___ Provided records ___

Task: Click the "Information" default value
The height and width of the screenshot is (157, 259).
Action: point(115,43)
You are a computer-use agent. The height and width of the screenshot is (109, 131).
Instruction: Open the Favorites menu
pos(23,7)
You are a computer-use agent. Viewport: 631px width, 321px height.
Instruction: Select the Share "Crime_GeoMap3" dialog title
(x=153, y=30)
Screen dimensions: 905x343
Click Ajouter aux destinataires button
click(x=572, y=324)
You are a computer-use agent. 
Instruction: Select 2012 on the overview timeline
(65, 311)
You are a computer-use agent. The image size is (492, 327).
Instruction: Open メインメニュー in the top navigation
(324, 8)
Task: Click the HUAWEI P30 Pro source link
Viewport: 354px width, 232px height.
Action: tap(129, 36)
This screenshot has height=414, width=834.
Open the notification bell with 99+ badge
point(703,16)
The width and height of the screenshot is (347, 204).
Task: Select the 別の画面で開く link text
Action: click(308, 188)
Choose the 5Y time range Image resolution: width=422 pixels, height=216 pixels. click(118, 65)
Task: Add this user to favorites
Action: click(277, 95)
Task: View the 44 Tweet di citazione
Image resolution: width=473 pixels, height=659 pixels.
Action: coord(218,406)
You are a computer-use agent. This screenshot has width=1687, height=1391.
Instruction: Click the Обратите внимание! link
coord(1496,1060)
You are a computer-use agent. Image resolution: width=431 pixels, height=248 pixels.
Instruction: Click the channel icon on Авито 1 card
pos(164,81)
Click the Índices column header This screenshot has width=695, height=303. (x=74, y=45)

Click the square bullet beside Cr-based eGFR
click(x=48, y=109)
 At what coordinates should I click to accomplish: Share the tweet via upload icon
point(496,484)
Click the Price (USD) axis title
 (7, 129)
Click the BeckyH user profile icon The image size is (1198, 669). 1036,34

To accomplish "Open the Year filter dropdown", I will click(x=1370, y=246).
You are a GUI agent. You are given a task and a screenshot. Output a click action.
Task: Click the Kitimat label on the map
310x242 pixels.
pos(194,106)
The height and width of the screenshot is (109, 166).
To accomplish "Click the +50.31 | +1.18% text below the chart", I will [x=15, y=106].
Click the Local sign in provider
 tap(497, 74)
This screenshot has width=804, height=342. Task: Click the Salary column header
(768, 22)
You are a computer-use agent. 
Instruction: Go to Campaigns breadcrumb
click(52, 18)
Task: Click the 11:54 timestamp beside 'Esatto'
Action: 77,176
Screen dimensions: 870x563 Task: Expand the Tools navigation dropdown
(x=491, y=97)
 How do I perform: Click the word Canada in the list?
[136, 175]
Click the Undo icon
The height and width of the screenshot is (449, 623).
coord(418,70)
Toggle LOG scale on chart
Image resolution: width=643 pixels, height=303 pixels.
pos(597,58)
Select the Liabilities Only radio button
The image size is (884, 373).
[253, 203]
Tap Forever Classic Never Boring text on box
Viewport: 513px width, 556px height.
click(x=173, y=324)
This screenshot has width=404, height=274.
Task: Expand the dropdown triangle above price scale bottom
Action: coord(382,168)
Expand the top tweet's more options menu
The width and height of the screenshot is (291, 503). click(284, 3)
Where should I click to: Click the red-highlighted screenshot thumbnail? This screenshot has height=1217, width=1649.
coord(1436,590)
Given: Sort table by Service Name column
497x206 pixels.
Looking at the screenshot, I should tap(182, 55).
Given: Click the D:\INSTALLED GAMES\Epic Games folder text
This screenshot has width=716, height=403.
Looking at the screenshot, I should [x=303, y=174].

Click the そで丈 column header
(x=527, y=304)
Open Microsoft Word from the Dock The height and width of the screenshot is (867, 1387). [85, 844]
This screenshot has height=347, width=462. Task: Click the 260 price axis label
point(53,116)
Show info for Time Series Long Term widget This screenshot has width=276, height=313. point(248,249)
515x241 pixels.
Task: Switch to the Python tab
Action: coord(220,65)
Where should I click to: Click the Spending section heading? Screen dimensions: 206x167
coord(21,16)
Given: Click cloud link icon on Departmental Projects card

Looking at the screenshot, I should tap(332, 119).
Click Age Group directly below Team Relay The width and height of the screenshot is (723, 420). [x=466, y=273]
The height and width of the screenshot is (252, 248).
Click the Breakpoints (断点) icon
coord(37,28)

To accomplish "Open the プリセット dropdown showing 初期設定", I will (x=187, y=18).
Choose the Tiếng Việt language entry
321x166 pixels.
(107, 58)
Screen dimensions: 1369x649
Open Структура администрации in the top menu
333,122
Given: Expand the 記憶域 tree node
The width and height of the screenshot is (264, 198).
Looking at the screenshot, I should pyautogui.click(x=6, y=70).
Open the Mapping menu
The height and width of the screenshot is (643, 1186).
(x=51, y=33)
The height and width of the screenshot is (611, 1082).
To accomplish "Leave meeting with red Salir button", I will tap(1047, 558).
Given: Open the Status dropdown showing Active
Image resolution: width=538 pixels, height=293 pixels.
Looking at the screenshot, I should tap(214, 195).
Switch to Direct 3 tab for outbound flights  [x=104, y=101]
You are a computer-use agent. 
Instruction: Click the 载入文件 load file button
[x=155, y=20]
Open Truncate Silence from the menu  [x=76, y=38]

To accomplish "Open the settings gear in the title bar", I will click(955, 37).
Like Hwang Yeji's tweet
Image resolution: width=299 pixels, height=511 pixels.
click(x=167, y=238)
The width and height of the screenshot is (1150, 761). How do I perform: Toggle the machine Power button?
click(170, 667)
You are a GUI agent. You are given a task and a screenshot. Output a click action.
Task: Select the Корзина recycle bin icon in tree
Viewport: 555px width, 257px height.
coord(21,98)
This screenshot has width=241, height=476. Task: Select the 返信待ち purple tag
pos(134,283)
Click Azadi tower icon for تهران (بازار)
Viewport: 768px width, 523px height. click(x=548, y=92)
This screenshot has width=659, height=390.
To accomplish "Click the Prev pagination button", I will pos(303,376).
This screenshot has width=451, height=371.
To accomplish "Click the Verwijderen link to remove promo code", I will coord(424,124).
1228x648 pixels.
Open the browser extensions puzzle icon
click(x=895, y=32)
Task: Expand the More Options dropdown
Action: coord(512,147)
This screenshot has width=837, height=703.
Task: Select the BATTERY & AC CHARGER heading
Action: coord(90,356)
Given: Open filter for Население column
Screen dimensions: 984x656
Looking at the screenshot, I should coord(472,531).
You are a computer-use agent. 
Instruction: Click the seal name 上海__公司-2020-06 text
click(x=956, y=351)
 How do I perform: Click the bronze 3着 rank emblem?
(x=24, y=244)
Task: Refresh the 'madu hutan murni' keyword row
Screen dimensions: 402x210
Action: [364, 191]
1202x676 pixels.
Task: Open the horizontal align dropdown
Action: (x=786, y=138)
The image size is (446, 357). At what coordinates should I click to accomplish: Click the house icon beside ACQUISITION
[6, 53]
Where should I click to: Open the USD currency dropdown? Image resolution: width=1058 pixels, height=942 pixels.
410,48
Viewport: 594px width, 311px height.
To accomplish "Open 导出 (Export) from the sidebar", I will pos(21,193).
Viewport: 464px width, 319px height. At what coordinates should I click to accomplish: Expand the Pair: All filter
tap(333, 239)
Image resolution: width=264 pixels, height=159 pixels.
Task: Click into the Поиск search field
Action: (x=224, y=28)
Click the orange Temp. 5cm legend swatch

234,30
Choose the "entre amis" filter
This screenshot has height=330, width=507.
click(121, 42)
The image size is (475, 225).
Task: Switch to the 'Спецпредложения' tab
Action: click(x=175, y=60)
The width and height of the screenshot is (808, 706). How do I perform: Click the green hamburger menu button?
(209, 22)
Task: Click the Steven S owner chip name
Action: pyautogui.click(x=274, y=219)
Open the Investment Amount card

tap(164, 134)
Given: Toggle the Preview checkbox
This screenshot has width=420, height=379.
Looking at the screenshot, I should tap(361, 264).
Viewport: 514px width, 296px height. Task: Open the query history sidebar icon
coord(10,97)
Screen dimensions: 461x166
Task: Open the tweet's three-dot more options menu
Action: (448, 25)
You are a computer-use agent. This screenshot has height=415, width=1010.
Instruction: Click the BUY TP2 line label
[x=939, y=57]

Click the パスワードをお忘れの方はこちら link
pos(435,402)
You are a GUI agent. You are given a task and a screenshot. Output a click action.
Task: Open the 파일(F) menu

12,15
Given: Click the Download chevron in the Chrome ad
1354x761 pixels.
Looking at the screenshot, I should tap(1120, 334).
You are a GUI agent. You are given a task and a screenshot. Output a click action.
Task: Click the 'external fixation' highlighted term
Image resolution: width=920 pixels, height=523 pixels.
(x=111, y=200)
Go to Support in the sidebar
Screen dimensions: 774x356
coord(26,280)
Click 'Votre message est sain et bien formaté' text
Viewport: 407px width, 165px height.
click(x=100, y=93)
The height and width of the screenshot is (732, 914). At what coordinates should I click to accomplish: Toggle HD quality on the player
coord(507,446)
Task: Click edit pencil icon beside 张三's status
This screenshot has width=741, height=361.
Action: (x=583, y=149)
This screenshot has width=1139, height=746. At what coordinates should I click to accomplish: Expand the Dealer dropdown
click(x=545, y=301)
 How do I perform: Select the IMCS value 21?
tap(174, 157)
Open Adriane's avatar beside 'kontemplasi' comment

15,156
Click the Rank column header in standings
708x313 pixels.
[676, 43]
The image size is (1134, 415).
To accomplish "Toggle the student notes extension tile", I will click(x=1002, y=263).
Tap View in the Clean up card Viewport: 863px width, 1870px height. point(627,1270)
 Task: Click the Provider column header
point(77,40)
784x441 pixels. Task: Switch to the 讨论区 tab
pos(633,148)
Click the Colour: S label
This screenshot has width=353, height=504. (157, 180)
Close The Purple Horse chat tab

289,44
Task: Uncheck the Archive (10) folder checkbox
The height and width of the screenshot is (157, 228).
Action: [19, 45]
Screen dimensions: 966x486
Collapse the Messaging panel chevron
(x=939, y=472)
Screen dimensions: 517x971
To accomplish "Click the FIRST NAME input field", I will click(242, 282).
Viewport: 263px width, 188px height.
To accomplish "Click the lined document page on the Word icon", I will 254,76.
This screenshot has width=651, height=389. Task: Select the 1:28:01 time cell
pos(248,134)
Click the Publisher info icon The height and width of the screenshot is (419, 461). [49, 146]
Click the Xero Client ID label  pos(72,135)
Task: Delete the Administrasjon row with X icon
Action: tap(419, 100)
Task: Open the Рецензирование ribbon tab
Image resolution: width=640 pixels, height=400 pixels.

___

Copy only the entries from the first line to the line with "The height and width of the screenshot is (109, 166).", each exactly as it appears.

» **Response area**
Task: Click the "Information" default value
The height and width of the screenshot is (157, 259).
Action: point(115,43)
You are a computer-use agent. The height and width of the screenshot is (109, 131).
Instruction: Open the Favorites menu
pos(23,7)
You are a computer-use agent. Viewport: 631px width, 321px height.
Instruction: Select the Share "Crime_GeoMap3" dialog title
(x=153, y=30)
Screen dimensions: 905x343
Click Ajouter aux destinataires button
click(x=572, y=324)
You are a computer-use agent. 
Instruction: Select 2012 on the overview timeline
(65, 311)
You are a computer-use agent. The image size is (492, 327).
Instruction: Open メインメニュー in the top navigation
(324, 8)
Task: Click the HUAWEI P30 Pro source link
Viewport: 354px width, 232px height.
Action: tap(129, 36)
This screenshot has height=414, width=834.
Open the notification bell with 99+ badge
point(703,16)
The width and height of the screenshot is (347, 204).
Task: Select the 別の画面で開く link text
Action: click(308, 188)
Choose the 5Y time range Image resolution: width=422 pixels, height=216 pixels. click(118, 65)
Task: Add this user to favorites
Action: click(277, 95)
Task: View the 44 Tweet di citazione
Image resolution: width=473 pixels, height=659 pixels.
Action: coord(218,406)
You are a computer-use agent. This screenshot has width=1687, height=1391.
Instruction: Click the Обратите внимание! link
coord(1496,1060)
You are a computer-use agent. Image resolution: width=431 pixels, height=248 pixels.
Instruction: Click the channel icon on Авито 1 card
pos(164,81)
Click the Índices column header This screenshot has width=695, height=303. (x=74, y=45)

Click the square bullet beside Cr-based eGFR
click(x=48, y=109)
 At what coordinates should I click to accomplish: Share the tweet via upload icon
point(496,484)
Click the Price (USD) axis title
 (7, 129)
Click the BeckyH user profile icon The image size is (1198, 669). 1036,34

To accomplish "Open the Year filter dropdown", I will click(x=1370, y=246).
You are a GUI agent. You are given a task and a screenshot. Output a click action.
Task: Click the Kitimat label on the map
310x242 pixels.
pos(194,106)
The height and width of the screenshot is (109, 166).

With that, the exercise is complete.